Como explica Célia Lopes “A disfagia pode variar entre um ligeiro desconforto e dificuldade durante a ingestão de alimentos, até uma total incapacidade para deglutir. Estima-se que 51% dos doentes após o AVC sofrem de aspiração pulmonar que se caracteriza pela passagem dos alimentos para as vias respiratórias, o que pode originar pneumonia por aspiração e infecção generalizada. Se a disfagia não for identificada e gerida de forma correcta, pode comprometer o estado nutricional e de hidratação do doente. Estima-se que 48% dos pacientes após AVC estão malnutridos e que 75% estão desidratados”.
“É, pois, importante alertar para este sintoma frequente que afecta 35 a 50% dos doentes após AVC, de maneira a optimizar o estado nutricional do doente para prevenir a malnutrição e a desidratação e garantir estão a ser administrados os cuidados necessários para minimizar o risco de aspiração e asfixia”, continua a especialista.
O AVC é a principal causa de morte em Portugal e uma em cada seis pessoas no mundo terá um AVC ao longo da vida.
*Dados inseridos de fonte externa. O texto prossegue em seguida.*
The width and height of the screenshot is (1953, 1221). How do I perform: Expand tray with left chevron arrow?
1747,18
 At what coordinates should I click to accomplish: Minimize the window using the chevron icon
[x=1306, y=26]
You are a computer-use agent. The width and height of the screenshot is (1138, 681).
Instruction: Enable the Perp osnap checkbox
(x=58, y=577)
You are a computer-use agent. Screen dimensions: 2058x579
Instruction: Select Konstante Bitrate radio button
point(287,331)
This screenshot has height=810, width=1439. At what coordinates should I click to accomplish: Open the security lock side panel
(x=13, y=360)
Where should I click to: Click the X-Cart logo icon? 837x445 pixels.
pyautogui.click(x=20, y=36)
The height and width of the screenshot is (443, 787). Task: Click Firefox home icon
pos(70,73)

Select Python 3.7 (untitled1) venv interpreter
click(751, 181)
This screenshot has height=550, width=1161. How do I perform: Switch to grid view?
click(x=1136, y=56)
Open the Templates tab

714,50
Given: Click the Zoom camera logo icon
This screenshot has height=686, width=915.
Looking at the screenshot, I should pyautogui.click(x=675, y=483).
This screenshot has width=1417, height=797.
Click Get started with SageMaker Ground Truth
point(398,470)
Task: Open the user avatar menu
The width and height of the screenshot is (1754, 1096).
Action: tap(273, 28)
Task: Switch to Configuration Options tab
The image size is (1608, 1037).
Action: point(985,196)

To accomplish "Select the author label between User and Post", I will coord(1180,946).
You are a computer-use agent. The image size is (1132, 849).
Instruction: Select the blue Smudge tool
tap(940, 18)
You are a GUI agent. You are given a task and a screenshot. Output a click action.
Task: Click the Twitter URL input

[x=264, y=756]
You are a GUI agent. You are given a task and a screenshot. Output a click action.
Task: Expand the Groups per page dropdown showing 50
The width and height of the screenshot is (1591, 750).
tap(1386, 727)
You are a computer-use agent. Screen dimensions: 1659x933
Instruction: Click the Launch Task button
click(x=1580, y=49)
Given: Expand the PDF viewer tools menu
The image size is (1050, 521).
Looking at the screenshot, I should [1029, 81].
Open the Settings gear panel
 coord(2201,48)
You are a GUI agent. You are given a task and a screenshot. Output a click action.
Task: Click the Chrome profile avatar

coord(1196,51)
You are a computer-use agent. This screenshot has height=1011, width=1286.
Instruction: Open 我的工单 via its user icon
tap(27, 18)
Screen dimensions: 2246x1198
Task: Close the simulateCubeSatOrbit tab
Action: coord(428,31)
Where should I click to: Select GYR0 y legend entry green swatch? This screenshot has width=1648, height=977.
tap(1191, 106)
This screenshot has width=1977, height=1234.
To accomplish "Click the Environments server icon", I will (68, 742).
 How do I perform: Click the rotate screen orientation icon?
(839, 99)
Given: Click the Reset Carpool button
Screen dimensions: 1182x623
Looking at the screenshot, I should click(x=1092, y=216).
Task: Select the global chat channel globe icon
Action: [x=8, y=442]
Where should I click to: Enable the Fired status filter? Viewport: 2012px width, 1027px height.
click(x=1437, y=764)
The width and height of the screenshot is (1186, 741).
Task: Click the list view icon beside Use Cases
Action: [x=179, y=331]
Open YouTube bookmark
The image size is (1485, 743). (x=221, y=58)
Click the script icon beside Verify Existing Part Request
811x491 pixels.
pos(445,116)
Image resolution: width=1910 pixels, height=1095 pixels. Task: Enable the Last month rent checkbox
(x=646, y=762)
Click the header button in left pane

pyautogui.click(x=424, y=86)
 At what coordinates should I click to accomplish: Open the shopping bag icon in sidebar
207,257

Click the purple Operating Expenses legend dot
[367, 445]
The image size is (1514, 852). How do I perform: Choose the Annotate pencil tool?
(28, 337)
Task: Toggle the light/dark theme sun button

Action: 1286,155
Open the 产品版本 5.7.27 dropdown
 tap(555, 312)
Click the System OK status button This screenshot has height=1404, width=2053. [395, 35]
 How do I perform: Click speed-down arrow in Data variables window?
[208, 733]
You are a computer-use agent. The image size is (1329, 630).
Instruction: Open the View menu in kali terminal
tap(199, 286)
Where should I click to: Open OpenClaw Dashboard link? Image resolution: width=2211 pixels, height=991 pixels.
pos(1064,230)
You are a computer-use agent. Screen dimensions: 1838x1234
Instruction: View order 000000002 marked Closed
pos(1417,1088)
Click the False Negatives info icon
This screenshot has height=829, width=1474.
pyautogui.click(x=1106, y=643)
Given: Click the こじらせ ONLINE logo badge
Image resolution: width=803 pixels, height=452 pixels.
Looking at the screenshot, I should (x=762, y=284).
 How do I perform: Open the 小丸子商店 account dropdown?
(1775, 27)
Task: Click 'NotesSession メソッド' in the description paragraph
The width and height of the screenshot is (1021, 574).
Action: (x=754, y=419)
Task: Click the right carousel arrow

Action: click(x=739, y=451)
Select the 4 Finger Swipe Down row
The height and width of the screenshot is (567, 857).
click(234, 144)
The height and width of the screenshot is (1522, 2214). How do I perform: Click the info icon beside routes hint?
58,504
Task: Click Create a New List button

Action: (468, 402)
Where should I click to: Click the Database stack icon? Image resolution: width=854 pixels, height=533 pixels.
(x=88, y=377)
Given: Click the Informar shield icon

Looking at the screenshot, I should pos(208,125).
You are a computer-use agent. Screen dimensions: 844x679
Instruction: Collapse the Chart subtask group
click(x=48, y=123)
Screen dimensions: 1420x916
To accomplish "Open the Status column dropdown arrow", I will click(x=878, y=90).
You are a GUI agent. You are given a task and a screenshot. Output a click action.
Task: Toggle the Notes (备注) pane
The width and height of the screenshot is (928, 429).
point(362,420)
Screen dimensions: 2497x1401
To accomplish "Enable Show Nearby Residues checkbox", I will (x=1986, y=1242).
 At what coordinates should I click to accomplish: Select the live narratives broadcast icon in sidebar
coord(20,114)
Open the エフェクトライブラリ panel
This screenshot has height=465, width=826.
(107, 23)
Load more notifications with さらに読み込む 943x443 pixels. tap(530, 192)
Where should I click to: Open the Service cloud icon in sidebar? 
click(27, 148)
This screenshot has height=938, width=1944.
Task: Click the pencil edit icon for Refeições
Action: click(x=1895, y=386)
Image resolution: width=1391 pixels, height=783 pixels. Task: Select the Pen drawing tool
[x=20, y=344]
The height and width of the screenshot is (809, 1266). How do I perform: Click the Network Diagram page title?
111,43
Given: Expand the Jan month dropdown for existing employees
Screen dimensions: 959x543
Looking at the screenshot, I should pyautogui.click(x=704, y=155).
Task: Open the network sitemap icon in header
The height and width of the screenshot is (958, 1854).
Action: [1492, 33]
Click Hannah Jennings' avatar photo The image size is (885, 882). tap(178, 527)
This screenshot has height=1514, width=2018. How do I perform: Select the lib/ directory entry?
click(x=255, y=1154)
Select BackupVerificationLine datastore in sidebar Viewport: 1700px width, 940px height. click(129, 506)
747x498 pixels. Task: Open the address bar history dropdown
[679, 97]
Metade dos sobreviventes ao AVC fica com algum tipo de incapacidade. A disfagia é um dos sintomas mais comuns após um episódio de AVC e a sua recuperação pode ocorrer num período de 14 dias após o AVC ou pode persistir por períodos mais longos de tempo. A disfagia é a principal causa de morbilidade e mortalidade devido a complicações respiratórias, malnutrição e desidratação.